S Sridhar, executive director of Goa mineral ore exporters association (GMOEA), said the state’s major mining companies have tried bioengineering at their mining sites.

B L Manjunath, senior scientist (agronomy) from ICAR, speaking about scope for rehabilitation for mine reject soils, said Goa earns foreign exchange of nearly 1,000 crore per annum. But some 400 mining leases granted in Goa till 2002-03, covering about 30,325 hectares generate 55 million tonnes of waste every year. “This huge quantity of mining waste creates a problem for its storage, causing severe environmental pollution,” Manjunath said in his paper at the seminar.

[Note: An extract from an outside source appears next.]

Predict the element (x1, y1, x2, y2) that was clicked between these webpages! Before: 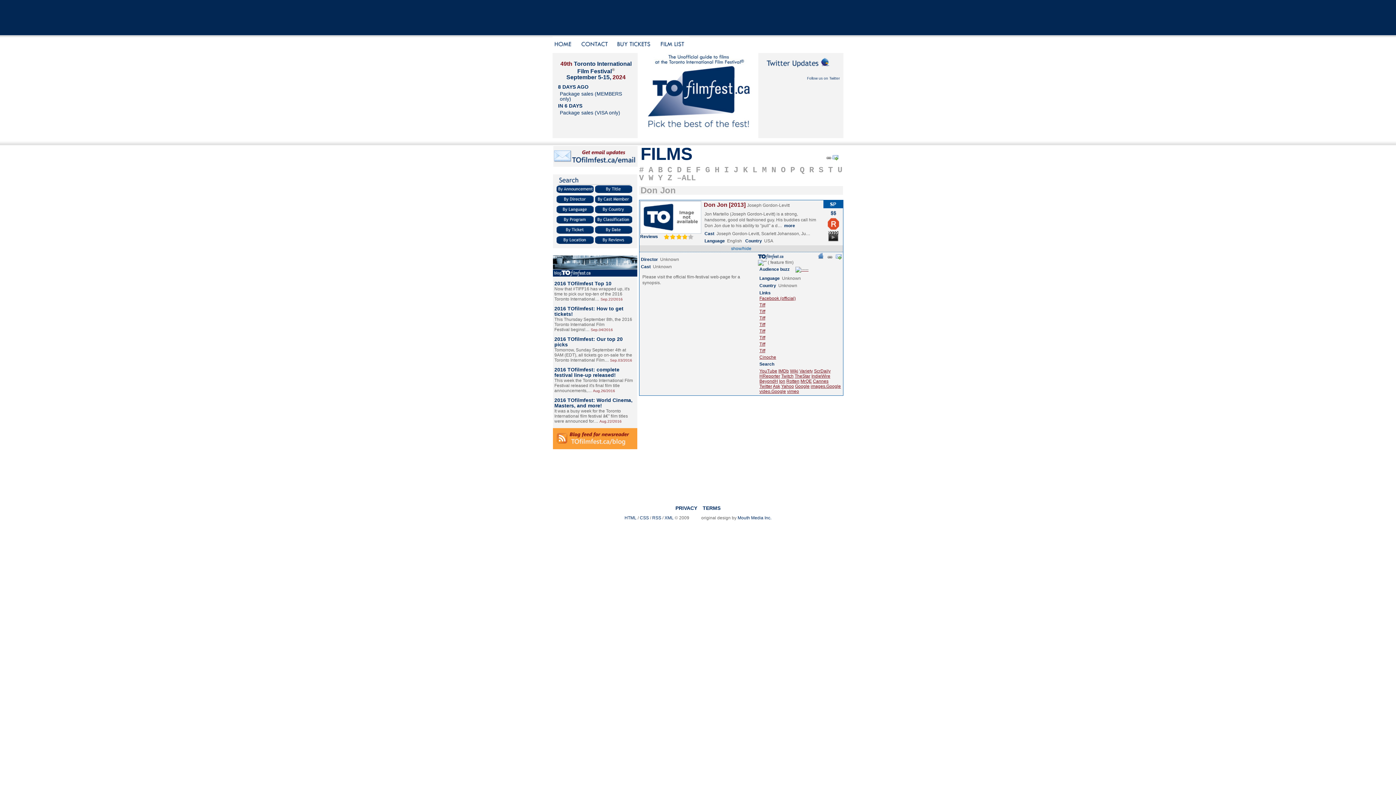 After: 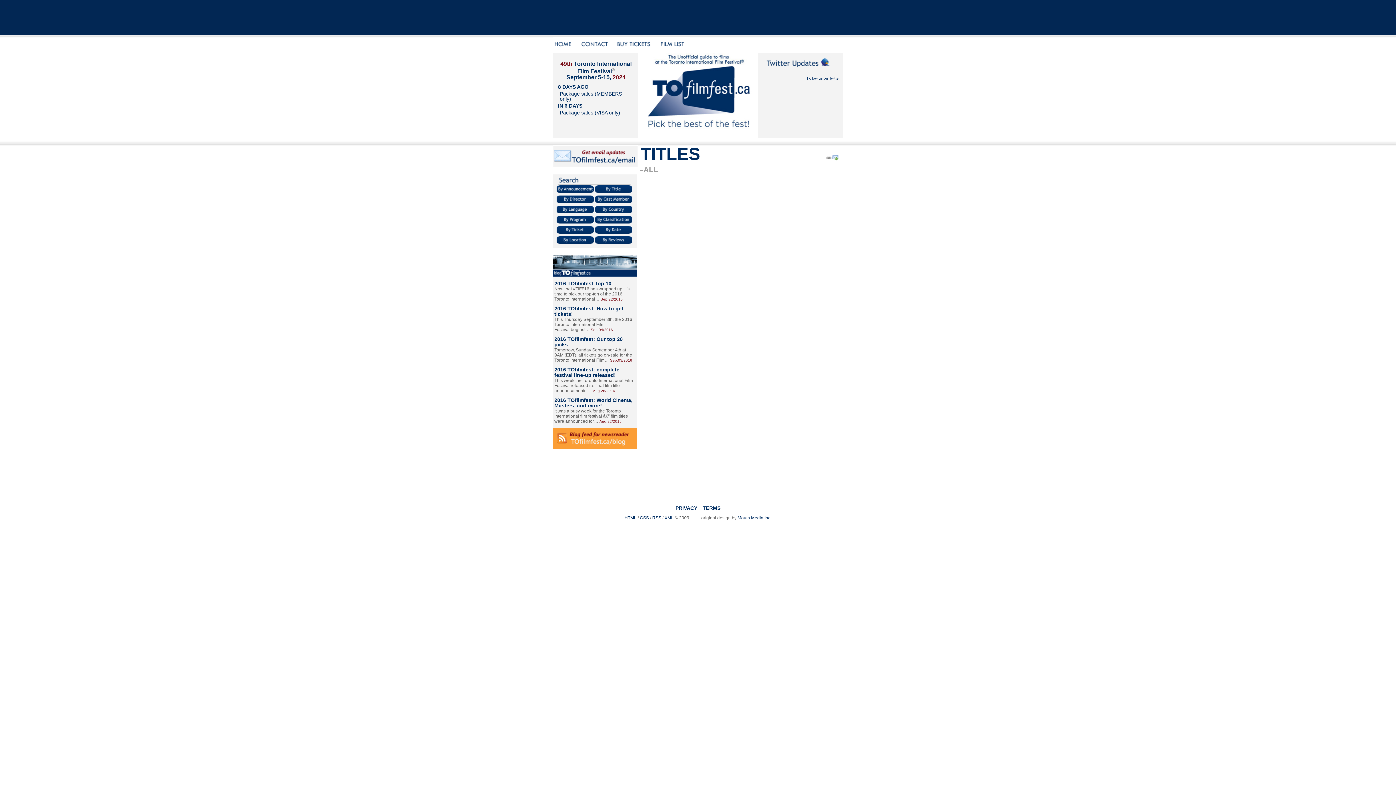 Action: label: J bbox: (733, 165, 738, 174)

A few mining firms, especially Sesa Goa have tried an integrated bio-technological approach for restoration of land mines. In Sanquelim, the mining company took the site as a model concept and grew horticultural crops such as coconut, banana and a variety of medicinal plants. The mine pit is also a demonstration site for pisciculture.

The geo-textiles decompose within three years but in the interim period, the dump is stabilized by growing grass and later full-fledged vegetation. “The high tensile strength of coir fibre protects steep surfaces from heavy flows and debris movement,” an official of the Bangalore-based coir board said. In Goa, run-offs from the mining dumps in the form of slimes and silts harden after drying, ruining agricultural land and filling river beds.

The geo-textiles are easy to install and hug the contour of the soil surface due to their heavy weight and ability to absorb water.

Goa miners have used geo-textiles in many areas, but representatives from the industry agree that there is scope to increase the coverage. The state’s mining belt covers about 700 sq km, especially in Bicholim, Sanguem and Quepem. The GMOEA executive director also said the coir board should consider training residents in mining areas. “The local self-help groups can prepare material from coir and give it to mining companies, creating employment opportunities,” Sridhar said. The coir board can complete the technology transfer by setting up a factory.

Sridhar said it is a good binding material to check soil erosion in dumps. “We should use more precisely to restore the soil,” he said.

But Ramesh Gawas, a Bicholim-based social activist, pointed out that the use of geo-textiles is possible if the gradient of the dump is 28 degrees and its height less than 30 m. Lease operators argue that they are forced to pile it high due to a lack of space. “With such high dumps and torrential rains, one is not sure when landslides may occur,” Gawas said.